● AIM
Find each line in the entries below that contains the string "width" with matching case, and copy those lines.

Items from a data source
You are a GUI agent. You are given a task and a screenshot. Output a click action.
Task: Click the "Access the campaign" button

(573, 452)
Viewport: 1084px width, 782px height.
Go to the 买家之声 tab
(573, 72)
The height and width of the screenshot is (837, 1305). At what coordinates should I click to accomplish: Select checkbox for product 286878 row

● TASK SOLUTION
Viewport: 1084px width, 782px height.
The height and width of the screenshot is (837, 1305). At what coordinates should I click to accomplish: Select checkbox for product 286878 row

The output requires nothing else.